- _Tarea planteada_
Retoma el texto sobre la cultura popular y la educación del gusto y continúalo a partir de su última oración.

- _Texto extraído_
****

Me parece que con demasiada frecuencia se incurre en el error de considerar que, frente a la alta cultura, construida en términos de clase y por medios artificiales, la cultura popular expresaría una autencicidad y espontaneidad mucho más respetables. Pero no. La cultura popular también se construye y el gusto, además, se educa. No estoy pensando en clases de latín para todos, seminarios sobre Heidegger y ciclos de Tarkovski. ¡Estoy pensando en las albóndigas de la abuela! Cualquiera que haya probado las albóndigas de la abuela querrá volver a ellas, incluso si de vez en cuando pasa por un Burger King; y cualquiera que haya probado una pizza en una trattoria popular de Nápoles querrá conservar ese sabor, aunque de vez en cuando pida esa cosa que llaman con el mismo nombre en Telepizza. Como bien decía Chesterton, las clases populares no quieren comer caviar porque prefieren las lentejas. ¡Pero quieren unas buenas lentejas! Si no han probado las albóndigas de la abuela -y ni siquiera tienen tiempo para pensar en ellas y menos para cocinarlas- entonces es muy probable que acaben apreciando como un manjar exquisito cualquier alimento manufacturado con cartílagos de gallina o rótulas de vaca, y más si va acompañado además de unas universales patatas fritas. Si no tenemos ni siquiera el recuerdo de esas albóndigas, ¿cómo defenderlas? Como decía Pascal en otro terreno: perdido nuestro verdadero bien, todo es nuestro verdadero bien. Perdidas las albóndigas de la abuela todo son las albóndigas de la abuela.

Las albóndigas de la abuela, como La Montaña Mágica de Thomas Mann, exigen ser compartidas. La televisión basura, en cambio, se ve en solitario, para sacudirse la fatiga y -derecho inalienable- dejar de pensar. Si genera una simultaneidad comunitaria de millones de personas (de ahí su papel decisivo en la batalla cultural), no tiene, sin embargo, nada de kantiana. El espectador de tele-entretenimiento se sacia en sí mismo y, si comenta y difunde alguna imagen en las redes, no exige al mundo que comparta con él ese placer; lo hará, en todo caso, con sus afines ideológicos o los miembros de su tribu digital. La gente acude a la pantalla sin que nadie la empuje, lo que es en realidad inquietante, pues este “empujón” es decisivo en términos culturales. Soy muy tolerante con mi hijo, al que no exijo que vea Tele5; soy muy intolerante, en cambio, si se trata de La montaña mágica. No se puede leer a Thomas Mann sin desear imperiosamente, y reclamar fanáticamente, un universo común en el que todo el mundo lea a Thomas Mann. Lo mismo pasa, por cierto, con Rosalía o -más de mi generación- con Camarón.

****

- _Contenido del conjunto_
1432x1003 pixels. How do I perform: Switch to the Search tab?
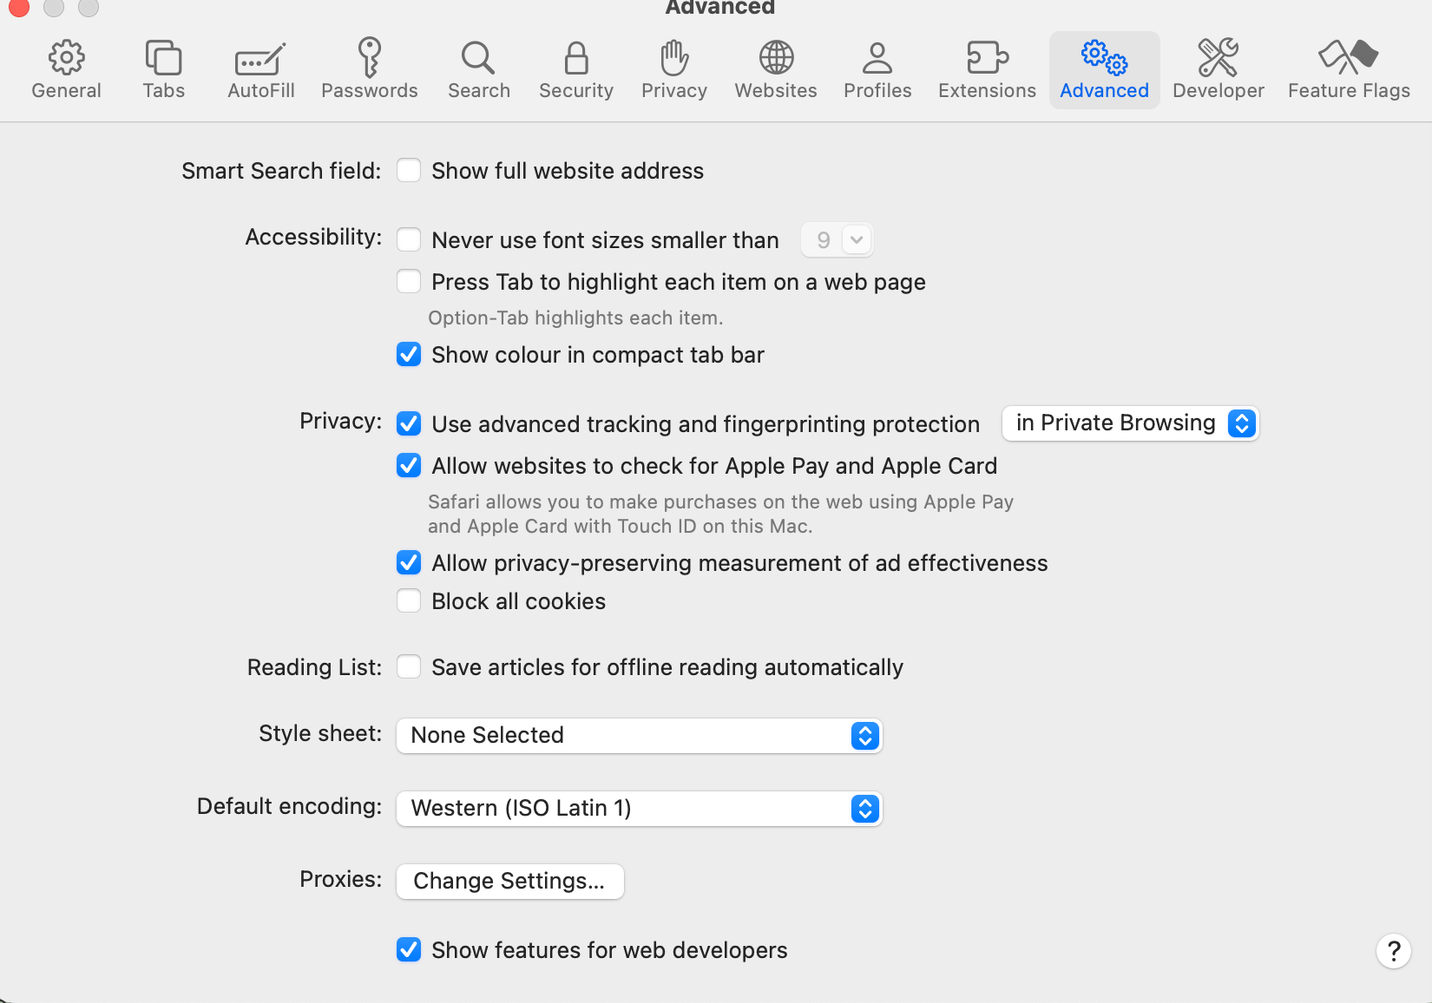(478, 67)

****

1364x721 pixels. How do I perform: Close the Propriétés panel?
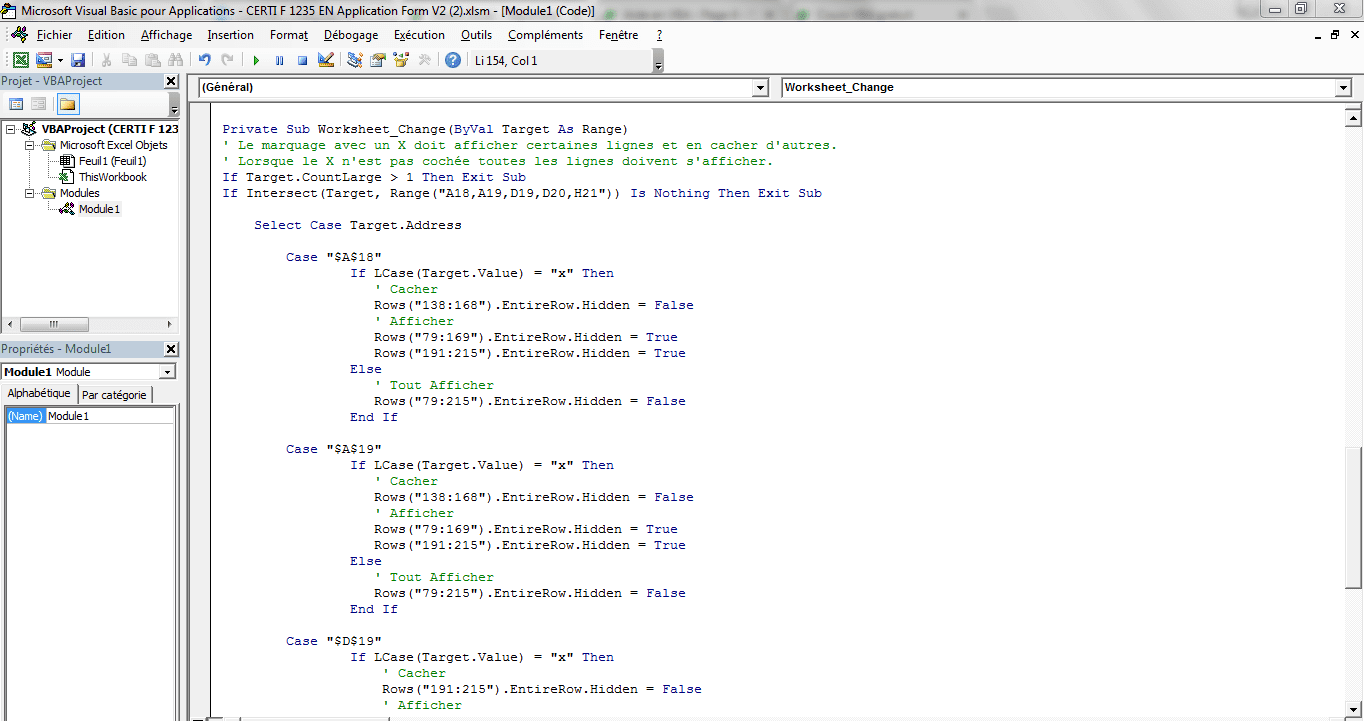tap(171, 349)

****

- _Respuesta redactada_
Es verdad que, parafraseando al añorado Krahe, “no todo va a ser pensar”. También hay que follar y votar y cruzar la calle Núñez de Balboa y reirse y admirar y juzgar. Sobre todo juzgar. En los años 80 y 90 escribí numerosos textos criticando una televisión cuyos contenidos hoy nos parecerían inocentes y casi austeramente trentinos. Pero mi crítica tenía que ver precisamente con lo que la televisión da, no con lo que quita o impide. Tiene que ver con el hecho de que la televisión de entonces, como los programas del corazón de ahora, subrogan toda una serie de funciones antropológicas elementales. Me ciño a dos: la soledad encuentra en la pantalla una familia (¿cómo no considerar a Belén Esteban un miembro de nuestra familia?) y la capacidad de juicio, privada de todo campo de intervención real, encuentra a su vez un objeto de valoración moral. En la televisión estamos en casa y en la televisión saciamos nuestra necesidad de sumarísima moralidad castiza. Los programas del corazón en concreto nos devuelven, manufacturado, un mundo antiguo no desdeñable: recuperamos a la familia (después de haber luchado tanto contra ella) y arreglamos, al menos mentalmente, los problemas de los demás a través de alineamientos morales y afirmaciones éticas ya imposibles en el mundo real.

¿Se puede ser culto y de izquierdas y disfrutar sin daño de la telebasura? Claro que se puede. De hecho solo se puede disfrutar sin daño de la telebasura si uno es previamente culto y de izquierdas. He hablado antes del “populismo de nuevo rico”; encuentro también un cierto elitismo en la reivindicación izquierdista de los programas del corazón. O, mejor dicho, una superioridad objetiva que tiene que ver con el acceso en paralelo a otras formas de cultura. Si uno ha probado las albóndigas de la abuela, no hay problema en disfrutar de vez en cuando de una maxiburger del McDonald’s. Si uno ha leído a Thomas Mann, a Kafka, a Proust, y además a Weber y a Thompson, no hay ningún peligro en tragarse con placer una novelita de Paulo Coelho. Lo mismo con el cine. Y lo mismo, decía Pasolini, con la droga: puede uno permitirse drogarse si es culto y de izquierdas, pero no si vives en una chabola, nadie te ha amado en tu vida y no has ido nunca a la escuela. Pasolini no decía esto contra la droga sino contra las condiciones sociales y económicas en las que la droga no solo hacía daño a los cuerpos más vulnerables sino además a la cultura popular que tanto amaba.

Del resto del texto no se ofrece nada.